During that day’s cool evening breeze, they heard the sound of the Lord God walking in the garden; and the man and his wife hid themselves from the Lord God in the middle of the garden’s trees. The Lord God called to the man and said to him, “Where are you?”

The man replied, “I heard your sound in the garden; I was afraid because I was naked, and I hid myself.”

He said, “Who told you that you were naked? Did you eat from the tree, which I commanded you not to eat?”

The man said, “The woman you gave me, she gave me some fruit from the tree, and I ate.”

The Lord God said to the woman, “What have you done?!”

And the woman said, “The snake tricked me, and I ate.”

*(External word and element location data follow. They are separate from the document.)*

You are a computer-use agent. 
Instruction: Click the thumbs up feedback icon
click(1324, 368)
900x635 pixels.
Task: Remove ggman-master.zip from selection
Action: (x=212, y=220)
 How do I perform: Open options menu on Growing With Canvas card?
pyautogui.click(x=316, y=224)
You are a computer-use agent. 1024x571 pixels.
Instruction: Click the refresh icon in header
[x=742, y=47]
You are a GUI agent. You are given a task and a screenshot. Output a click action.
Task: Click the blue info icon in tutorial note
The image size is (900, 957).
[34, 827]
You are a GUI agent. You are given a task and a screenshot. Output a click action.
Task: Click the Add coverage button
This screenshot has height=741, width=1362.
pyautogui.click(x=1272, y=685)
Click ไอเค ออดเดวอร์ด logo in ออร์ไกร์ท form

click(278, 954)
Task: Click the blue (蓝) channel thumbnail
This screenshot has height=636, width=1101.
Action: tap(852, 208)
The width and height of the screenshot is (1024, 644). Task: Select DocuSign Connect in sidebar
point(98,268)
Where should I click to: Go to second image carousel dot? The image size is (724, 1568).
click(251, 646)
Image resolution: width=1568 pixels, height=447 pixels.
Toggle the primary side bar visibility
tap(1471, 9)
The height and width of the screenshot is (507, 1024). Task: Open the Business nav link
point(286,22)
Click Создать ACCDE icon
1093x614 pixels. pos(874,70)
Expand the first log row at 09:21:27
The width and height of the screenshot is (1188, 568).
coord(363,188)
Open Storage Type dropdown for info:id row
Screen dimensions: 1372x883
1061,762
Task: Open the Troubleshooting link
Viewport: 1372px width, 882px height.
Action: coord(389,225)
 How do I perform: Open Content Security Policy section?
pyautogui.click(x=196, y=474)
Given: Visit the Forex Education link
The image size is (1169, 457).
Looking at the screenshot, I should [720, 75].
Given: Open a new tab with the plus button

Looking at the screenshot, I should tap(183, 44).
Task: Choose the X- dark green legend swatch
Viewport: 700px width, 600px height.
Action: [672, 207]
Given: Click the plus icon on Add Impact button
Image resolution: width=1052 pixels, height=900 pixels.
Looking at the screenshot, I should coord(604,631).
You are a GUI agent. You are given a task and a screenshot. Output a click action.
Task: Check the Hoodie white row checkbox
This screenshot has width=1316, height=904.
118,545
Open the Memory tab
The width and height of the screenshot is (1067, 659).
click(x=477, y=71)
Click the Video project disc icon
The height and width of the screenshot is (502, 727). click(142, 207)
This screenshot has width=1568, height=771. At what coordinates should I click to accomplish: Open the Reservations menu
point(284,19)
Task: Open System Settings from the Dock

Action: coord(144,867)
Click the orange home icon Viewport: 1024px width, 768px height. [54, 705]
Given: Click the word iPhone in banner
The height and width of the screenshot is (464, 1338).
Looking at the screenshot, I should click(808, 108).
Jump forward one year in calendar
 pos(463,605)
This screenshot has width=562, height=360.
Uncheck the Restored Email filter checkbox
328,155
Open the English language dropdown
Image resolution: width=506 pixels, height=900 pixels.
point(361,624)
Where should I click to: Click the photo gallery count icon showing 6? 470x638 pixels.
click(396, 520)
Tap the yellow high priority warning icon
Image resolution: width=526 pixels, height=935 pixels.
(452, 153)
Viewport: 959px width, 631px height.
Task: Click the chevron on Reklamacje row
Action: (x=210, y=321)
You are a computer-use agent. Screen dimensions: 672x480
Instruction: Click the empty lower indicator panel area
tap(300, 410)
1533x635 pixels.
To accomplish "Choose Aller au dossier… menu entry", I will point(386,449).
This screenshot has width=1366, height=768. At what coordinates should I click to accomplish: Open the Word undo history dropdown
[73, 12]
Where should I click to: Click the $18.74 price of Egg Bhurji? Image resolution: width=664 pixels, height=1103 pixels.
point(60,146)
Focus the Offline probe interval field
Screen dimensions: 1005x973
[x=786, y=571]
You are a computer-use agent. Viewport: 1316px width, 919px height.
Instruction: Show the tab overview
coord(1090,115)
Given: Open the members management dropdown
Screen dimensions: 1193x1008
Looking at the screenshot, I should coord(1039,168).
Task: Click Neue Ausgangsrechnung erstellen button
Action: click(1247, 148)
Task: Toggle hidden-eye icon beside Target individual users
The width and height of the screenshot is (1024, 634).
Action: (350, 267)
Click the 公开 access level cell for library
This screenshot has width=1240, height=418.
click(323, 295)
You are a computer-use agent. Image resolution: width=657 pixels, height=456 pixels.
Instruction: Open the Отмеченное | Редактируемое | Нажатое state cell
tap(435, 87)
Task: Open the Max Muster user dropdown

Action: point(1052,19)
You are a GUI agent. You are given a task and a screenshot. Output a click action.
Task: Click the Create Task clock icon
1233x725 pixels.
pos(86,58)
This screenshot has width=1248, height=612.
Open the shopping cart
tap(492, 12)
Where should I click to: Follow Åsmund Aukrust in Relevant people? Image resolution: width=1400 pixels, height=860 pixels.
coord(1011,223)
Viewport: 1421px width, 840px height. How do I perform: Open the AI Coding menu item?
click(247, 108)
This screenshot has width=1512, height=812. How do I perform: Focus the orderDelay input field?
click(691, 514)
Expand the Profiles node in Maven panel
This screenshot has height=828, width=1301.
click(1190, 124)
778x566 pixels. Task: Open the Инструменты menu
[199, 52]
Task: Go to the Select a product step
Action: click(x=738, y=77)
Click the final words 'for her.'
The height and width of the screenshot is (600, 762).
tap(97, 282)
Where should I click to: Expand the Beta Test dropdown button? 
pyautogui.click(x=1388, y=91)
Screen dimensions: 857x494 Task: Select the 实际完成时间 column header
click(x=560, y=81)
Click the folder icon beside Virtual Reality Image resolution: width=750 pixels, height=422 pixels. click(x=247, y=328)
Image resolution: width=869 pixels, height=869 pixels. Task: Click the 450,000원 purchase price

The Lord God said to the snake,

“Because you did this,
you are the one cursed
out of all the farm animals,
out of all the wild animals.
On your belly you will crawl,
and dust you will eat
every day of your life.

I will put contempt
between you and the woman,
between your offspring and hers.
They will strike your head,
but you will strike at their heels.”

To the woman he said,
“I will make your pregnancy very painful;
in pain you will bear children.
You will desire your husband,
but he will rule over you.”

To the man he said, “Because you listened to your wife’s voice and you ate from the tree that I commanded, ‘Don’t eat from it,’
cursed is the fertile land because of you;
in pain you will eat from it
every day of your life.
Weeds and thistles will grow for you,
even as you eat the field’s plants;
by the sweat of your face you will eat bread—until you return to the fertile land,
since from it you were taken;
you are soil, to the soil you will return.”